NOTHING TO SNEEZE AT: Decoding the common coldScientists have unraveled the genetic code of the common cold — all 99 known strains of it, to be exact. But don’t expect the feat to lead to a cure for the sniffling any time soon. It turns out that rhinoviruses are even more complicated than researchers originally thought.
WASHINGTON — Scientists have unraveled the genetic code of the common cold — all 99 known strains of it, to be exact.
But don’t expect the feat to lead to a cure for the sniffling any time soon. It turns out that rhinoviruses are even more complicated than researchers originally thought.
In fact, the genetic blueprints showed that you can catch two separate strains of cold at the same time — and those strains then can swap their genetic material inside your body to make a whole new strain.

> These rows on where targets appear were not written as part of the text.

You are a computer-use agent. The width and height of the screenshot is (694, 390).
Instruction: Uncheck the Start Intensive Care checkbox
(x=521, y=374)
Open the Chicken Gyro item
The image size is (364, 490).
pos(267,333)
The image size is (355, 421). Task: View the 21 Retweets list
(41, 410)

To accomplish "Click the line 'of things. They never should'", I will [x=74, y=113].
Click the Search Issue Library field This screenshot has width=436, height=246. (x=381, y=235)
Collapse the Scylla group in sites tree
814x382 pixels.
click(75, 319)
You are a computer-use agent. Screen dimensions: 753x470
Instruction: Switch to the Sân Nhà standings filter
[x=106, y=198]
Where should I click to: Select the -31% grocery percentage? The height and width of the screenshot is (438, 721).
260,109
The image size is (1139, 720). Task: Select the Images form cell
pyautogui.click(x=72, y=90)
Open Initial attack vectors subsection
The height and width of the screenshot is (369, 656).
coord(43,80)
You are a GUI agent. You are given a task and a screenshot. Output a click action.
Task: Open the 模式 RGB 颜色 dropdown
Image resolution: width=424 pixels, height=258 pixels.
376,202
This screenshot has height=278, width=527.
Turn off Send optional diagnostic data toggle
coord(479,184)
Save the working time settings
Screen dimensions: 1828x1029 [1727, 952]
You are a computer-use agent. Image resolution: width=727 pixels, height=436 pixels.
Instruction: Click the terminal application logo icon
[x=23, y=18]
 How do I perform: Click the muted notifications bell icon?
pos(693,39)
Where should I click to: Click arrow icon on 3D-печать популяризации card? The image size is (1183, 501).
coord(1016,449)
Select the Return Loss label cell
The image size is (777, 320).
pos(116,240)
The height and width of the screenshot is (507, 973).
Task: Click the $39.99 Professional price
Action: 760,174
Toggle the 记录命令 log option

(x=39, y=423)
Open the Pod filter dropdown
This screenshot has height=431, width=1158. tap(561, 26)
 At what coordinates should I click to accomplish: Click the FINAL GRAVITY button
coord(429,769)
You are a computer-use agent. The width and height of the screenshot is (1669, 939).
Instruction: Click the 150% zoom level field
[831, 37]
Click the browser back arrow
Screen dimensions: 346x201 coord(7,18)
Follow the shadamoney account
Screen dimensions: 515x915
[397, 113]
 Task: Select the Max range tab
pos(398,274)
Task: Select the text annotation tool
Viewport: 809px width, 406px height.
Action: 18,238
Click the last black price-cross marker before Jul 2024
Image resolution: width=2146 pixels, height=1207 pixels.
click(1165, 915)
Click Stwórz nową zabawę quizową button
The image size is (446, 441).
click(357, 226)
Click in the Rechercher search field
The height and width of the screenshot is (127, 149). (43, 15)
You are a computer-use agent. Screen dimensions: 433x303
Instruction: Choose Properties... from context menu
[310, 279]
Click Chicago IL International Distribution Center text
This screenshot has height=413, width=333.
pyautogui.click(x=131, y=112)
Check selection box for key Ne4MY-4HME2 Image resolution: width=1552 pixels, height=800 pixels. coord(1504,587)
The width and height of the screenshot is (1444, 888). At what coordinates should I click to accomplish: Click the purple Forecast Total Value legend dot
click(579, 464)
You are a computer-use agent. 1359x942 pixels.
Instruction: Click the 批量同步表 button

It’s why we’ll never have a vaccine for the common cold, said biochemist Ann Palmenberg of the University of Wisconsin-Madison, who led the three teams that assembled the family tree of the world’s rhinoviruses.
“No vaccine, but maybe a drug,” she said.
Why? The outside of these viruses — the part your body’s immune system must recognize — are hugely variable, making it hard to envision a vaccine that would work against very many strains. But the inside components, what Palmenberg calls the guts of the virus, are remarkably similar from strain to strain, offering targets for therapy.
Adults typically get two to four colds a year, while schoolchildren may get as many as 10. But they do more than cause a runny nose. Rhinoviruses can trigger asthma attacks and play a role in sinusitis, certain ear infections and pneumonia.
Yet these viruses are remarkably mysterious for such a common bug. It was only in the past two years that scientists discovered there aren’t two main groups of the viruses but three— and this new “Group C” collection is nasty, tending to lodge deep in the lungs, Palmenberg said.
Wisconsin researchers paired with teams at the University of Maryland nd J. Craig Venter Institute to decipher the genetic sequences of all known Group A and B rhinovirus strains and see how they’re related to the newer Group C strains.
The resulting cold family tree, reported online Thursday by the journal Science, organizes human rhinoviruses into 15 distinct branches that evolved over time. Now the hunt is on to define the viral commonalities on each branch, in the quest for anti-cold drugs.